A paper entitled Ron was wrong, Whit is right reveals that many of the secret keys that are supposed to be randomly-generated by RSA moduli are duplicate, instead of being unique.
“Our main goal was to test the validity of the assumption that different random choices are made each time keys are generated. We found that the vast majority of public keys work as intended. A more disconcerting finding is that two out of every one thousand RSA moduli that we collected offer no security,” the cryptographers wrote.
They gathered 7.1 million public keys, focusing mainly on X.509 certificates, out of which 27,000 turned out to offer no security at all.
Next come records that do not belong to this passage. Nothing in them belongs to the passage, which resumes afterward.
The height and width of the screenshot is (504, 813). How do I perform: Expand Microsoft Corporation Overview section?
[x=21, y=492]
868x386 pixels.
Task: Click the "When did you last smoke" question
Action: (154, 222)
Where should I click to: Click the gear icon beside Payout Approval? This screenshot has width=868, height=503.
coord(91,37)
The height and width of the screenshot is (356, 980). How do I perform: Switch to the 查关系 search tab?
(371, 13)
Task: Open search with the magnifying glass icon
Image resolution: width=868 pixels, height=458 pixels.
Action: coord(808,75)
Even more, the experts were surprised by the number of public keys shared among unrelated parties.
While the number is low, the risks involved being acceptable, the research demonstrates that the “multiple-secrets” RSA-based cryptosystems are less efficient than the “single-secret” ElGamal and DSA systems.
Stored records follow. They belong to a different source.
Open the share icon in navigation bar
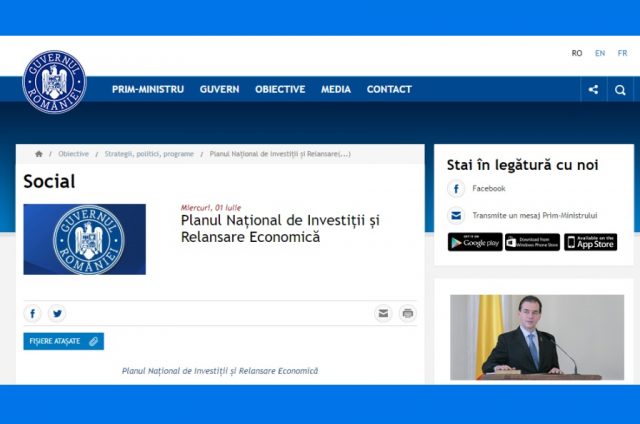The image size is (640, 424). click(x=593, y=89)
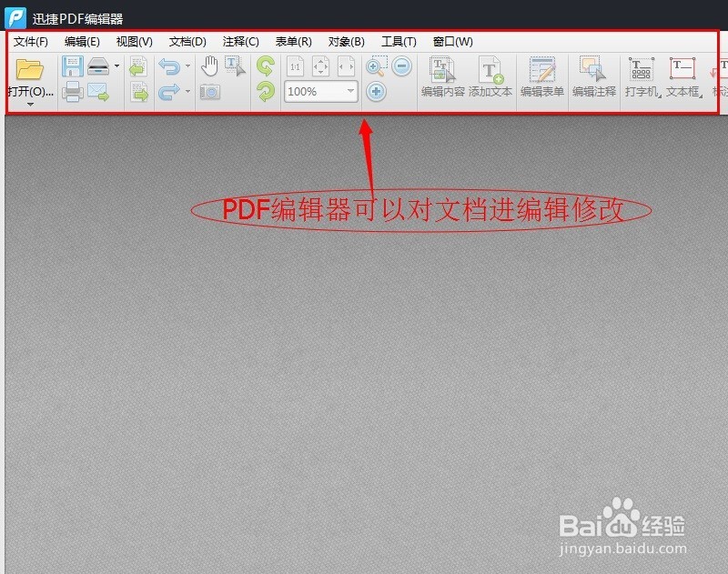Save the document using the save icon
728x574 pixels.
click(x=71, y=65)
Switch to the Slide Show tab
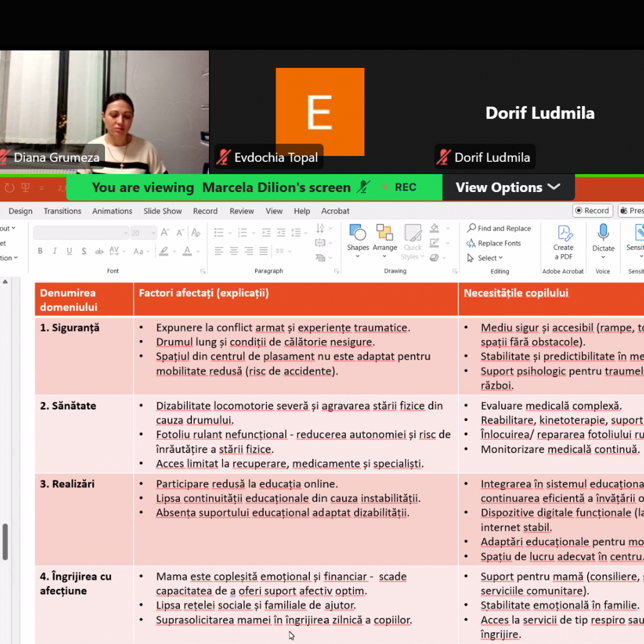The width and height of the screenshot is (644, 644). (162, 211)
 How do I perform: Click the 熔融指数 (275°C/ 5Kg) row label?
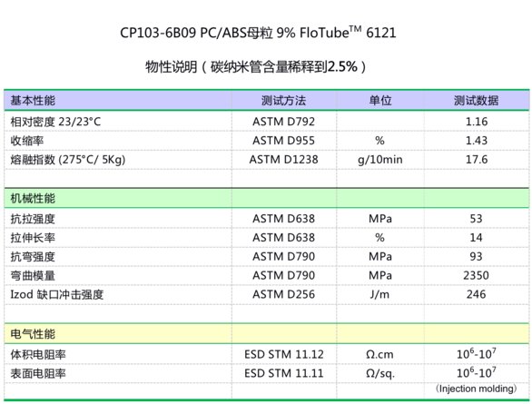pyautogui.click(x=68, y=160)
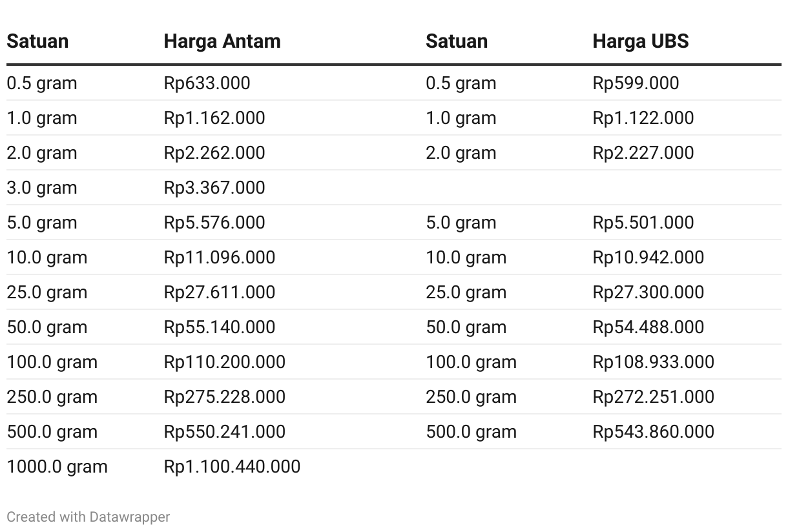This screenshot has width=788, height=532.
Task: Open the Created with Datawrapper link
Action: [88, 517]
“The lack of sophistication of our methods and findings make it hard for us to believe that what we have presented is new, in particular to agencies and parties that are known for their curiosity in such matters,” the paper concludes.
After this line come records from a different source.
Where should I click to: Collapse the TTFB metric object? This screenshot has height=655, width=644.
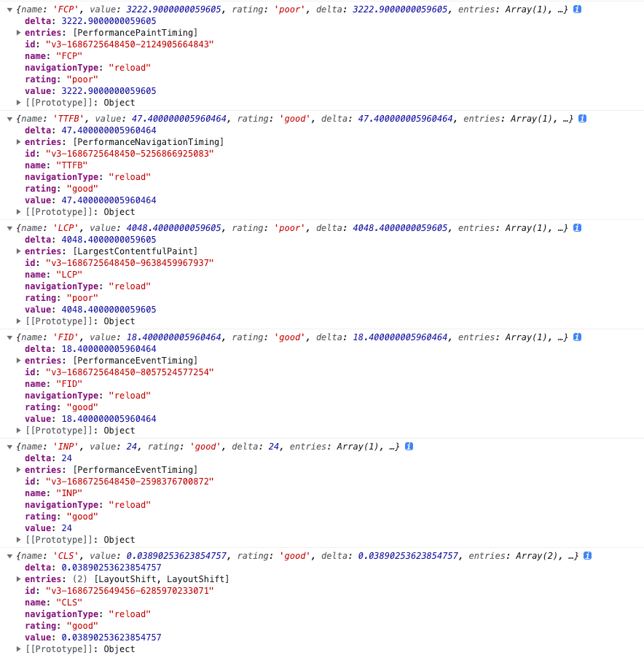(9, 119)
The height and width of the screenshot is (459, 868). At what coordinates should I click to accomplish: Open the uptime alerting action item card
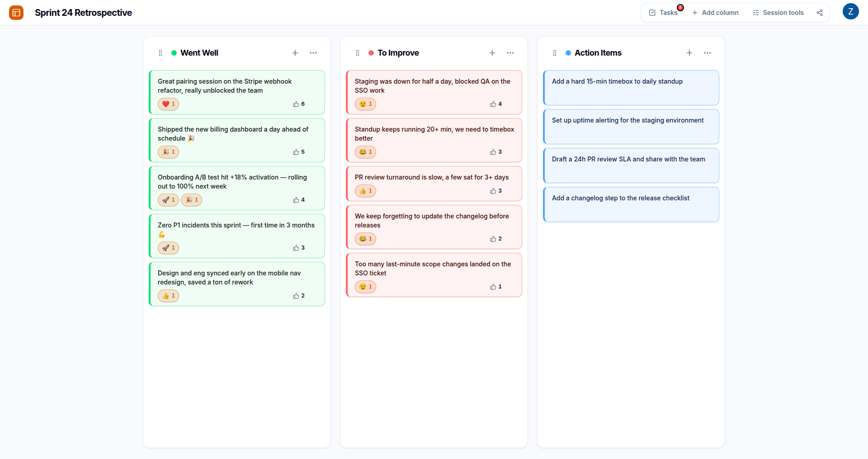tap(631, 127)
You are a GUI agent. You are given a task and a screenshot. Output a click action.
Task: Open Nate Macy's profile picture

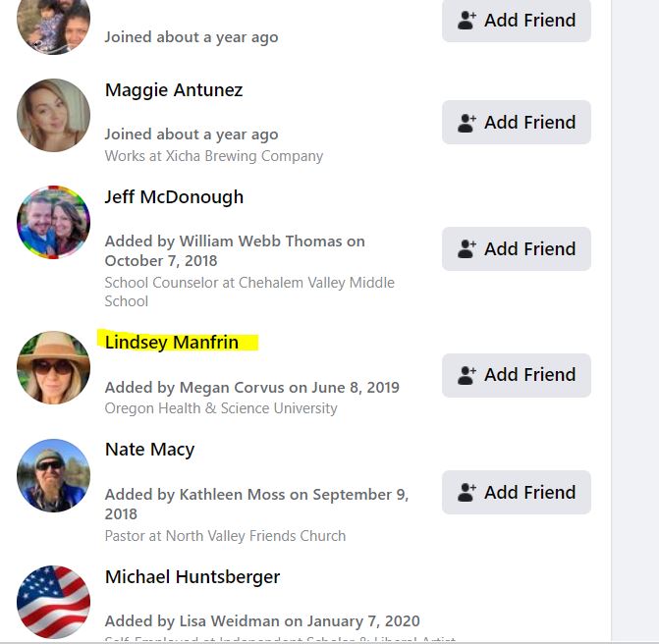[53, 475]
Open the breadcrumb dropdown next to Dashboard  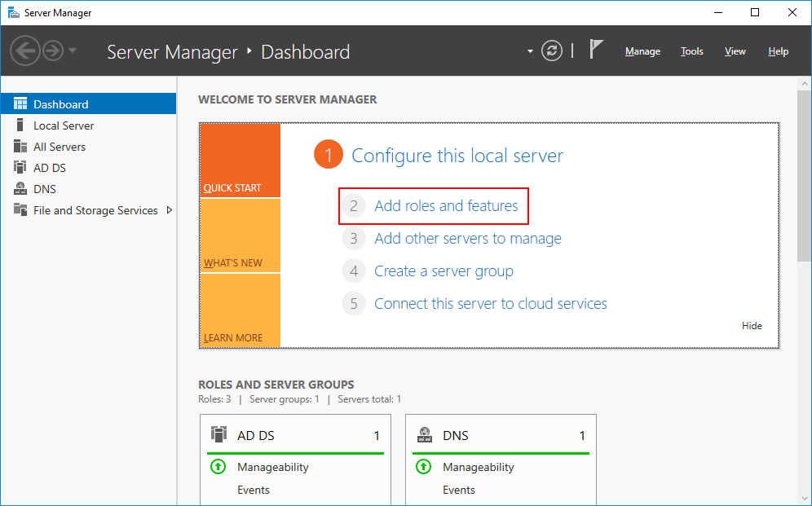pos(529,51)
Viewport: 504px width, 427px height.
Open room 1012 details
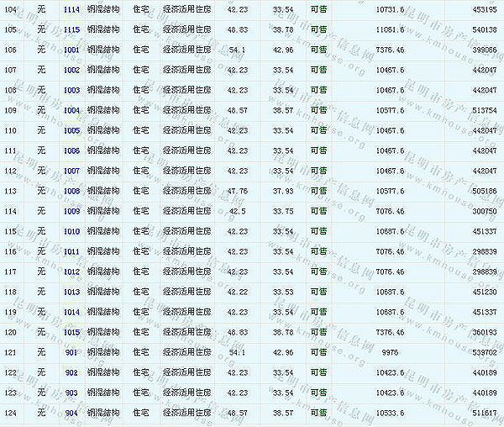[71, 271]
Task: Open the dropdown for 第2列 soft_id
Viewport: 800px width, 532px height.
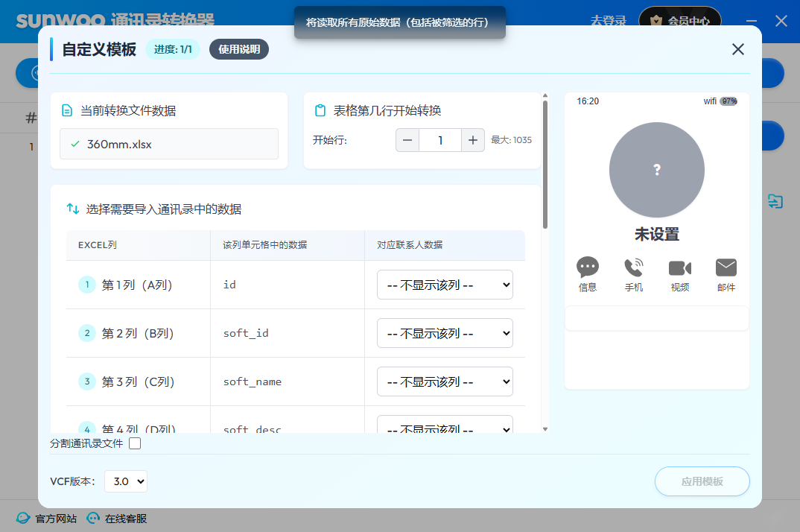Action: point(445,333)
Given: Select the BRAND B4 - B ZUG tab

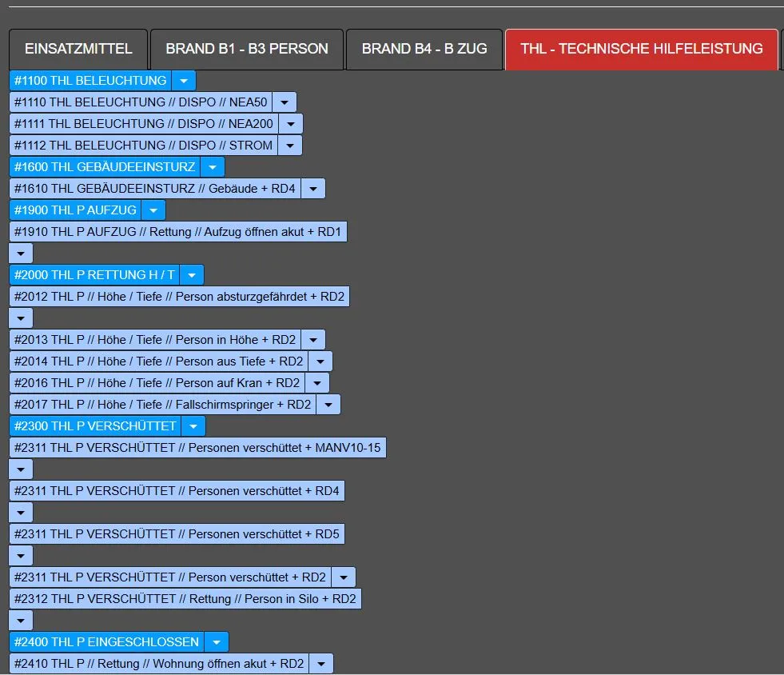Looking at the screenshot, I should (x=424, y=49).
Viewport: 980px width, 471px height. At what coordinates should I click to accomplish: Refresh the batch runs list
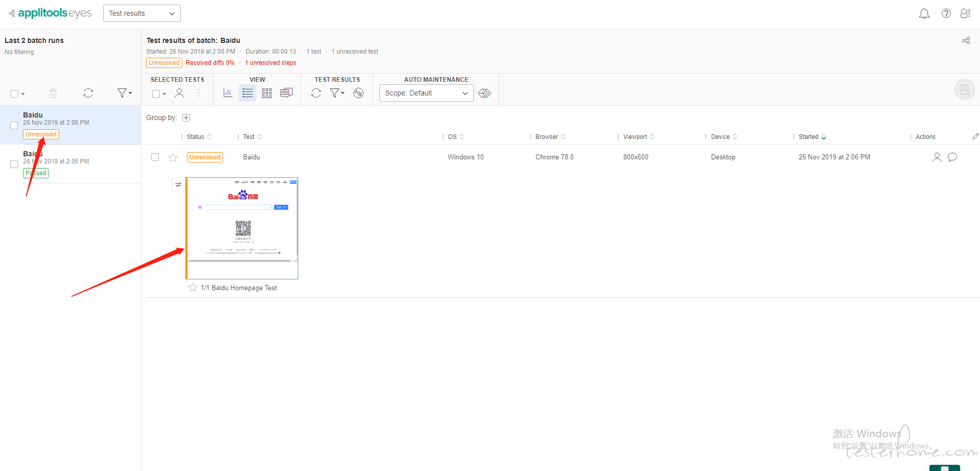[88, 93]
“It may shed new light on NIST's 1991 decision to adopt DSA as digital signature standard as opposed to RSA, back then a ‘public controversy’.”
During the study, the experts verified that the public key collection process is performed in such a way that it would not affect system administrators.
The name of the study refers to cryptographer Ron Rivest, one of the inventors of the RSA algorithm, and Whitfield Diffier (also known as Whit), one of the pioneers of public-key cryptography.